**PROMPT:** Rewrite the rows below, replacing each "Identify the location of" with "Find the position of" and leaving everything else unchanged.

**MATERIAL TO PROCESS:**
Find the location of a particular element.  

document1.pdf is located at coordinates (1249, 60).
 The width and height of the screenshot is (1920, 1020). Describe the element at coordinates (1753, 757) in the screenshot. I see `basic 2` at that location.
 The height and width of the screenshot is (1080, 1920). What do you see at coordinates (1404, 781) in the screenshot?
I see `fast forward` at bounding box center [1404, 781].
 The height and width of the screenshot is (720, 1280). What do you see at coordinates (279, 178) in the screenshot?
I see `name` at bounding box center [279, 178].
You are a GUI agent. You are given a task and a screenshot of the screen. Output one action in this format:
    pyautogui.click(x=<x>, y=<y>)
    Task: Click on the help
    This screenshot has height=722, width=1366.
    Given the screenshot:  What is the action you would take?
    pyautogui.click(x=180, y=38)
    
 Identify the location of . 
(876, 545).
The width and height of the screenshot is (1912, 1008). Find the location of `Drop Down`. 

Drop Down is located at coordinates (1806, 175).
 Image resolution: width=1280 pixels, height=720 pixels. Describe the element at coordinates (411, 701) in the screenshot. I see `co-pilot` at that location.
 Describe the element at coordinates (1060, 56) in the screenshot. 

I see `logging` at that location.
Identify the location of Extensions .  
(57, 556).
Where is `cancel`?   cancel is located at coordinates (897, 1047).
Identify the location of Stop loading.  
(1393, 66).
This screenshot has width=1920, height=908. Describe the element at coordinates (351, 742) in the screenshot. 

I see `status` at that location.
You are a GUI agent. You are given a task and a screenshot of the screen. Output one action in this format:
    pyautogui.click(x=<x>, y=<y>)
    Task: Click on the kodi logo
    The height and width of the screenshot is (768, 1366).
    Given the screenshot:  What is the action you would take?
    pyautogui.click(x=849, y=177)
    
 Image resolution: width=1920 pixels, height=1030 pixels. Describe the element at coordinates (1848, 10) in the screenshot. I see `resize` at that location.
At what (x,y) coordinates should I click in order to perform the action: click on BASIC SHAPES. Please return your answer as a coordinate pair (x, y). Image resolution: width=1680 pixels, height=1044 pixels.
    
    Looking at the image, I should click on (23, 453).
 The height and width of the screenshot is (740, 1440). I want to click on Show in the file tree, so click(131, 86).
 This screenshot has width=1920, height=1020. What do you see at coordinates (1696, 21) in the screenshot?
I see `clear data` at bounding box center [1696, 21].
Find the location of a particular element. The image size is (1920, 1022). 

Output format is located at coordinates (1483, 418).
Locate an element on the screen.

**FULL SOLUTION:**
Find the location of a particular element.  

document1.pdf is located at coordinates (1249, 60).
 The width and height of the screenshot is (1920, 1020). Describe the element at coordinates (1753, 757) in the screenshot. I see `basic 2` at that location.
 The height and width of the screenshot is (1080, 1920). What do you see at coordinates (1404, 781) in the screenshot?
I see `fast forward` at bounding box center [1404, 781].
 The height and width of the screenshot is (720, 1280). What do you see at coordinates (279, 178) in the screenshot?
I see `name` at bounding box center [279, 178].
You are a GUI agent. You are given a task and a screenshot of the screen. Output one action in this format:
    pyautogui.click(x=<x>, y=<y>)
    Task: Click on the help
    This screenshot has height=722, width=1366.
    Given the screenshot:  What is the action you would take?
    pyautogui.click(x=180, y=38)
    
 Find the position of . 
(876, 545).
The width and height of the screenshot is (1912, 1008). Find the location of `Drop Down`. 

Drop Down is located at coordinates (1806, 175).
 Image resolution: width=1280 pixels, height=720 pixels. Describe the element at coordinates (411, 701) in the screenshot. I see `co-pilot` at that location.
 Describe the element at coordinates (1060, 56) in the screenshot. 

I see `logging` at that location.
Find the position of Extensions .  
(57, 556).
Where is `cancel`?   cancel is located at coordinates (897, 1047).
Find the position of Stop loading.  
(1393, 66).
This screenshot has width=1920, height=908. Describe the element at coordinates (351, 742) in the screenshot. 

I see `status` at that location.
You are a GUI agent. You are given a task and a screenshot of the screen. Output one action in this format:
    pyautogui.click(x=<x>, y=<y>)
    Task: Click on the kodi logo
    The height and width of the screenshot is (768, 1366).
    Given the screenshot:  What is the action you would take?
    pyautogui.click(x=849, y=177)
    
 Image resolution: width=1920 pixels, height=1030 pixels. Describe the element at coordinates (1848, 10) in the screenshot. I see `resize` at that location.
At what (x,y) coordinates should I click in order to perform the action: click on BASIC SHAPES. Please return your answer as a coordinate pair (x, y). Image resolution: width=1680 pixels, height=1044 pixels.
    
    Looking at the image, I should click on (23, 453).
 The height and width of the screenshot is (740, 1440). I want to click on Show in the file tree, so click(131, 86).
 This screenshot has width=1920, height=1020. What do you see at coordinates (1696, 21) in the screenshot?
I see `clear data` at bounding box center [1696, 21].
Find the location of a particular element. The image size is (1920, 1022). 

Output format is located at coordinates (1483, 418).
Locate an element on the screen.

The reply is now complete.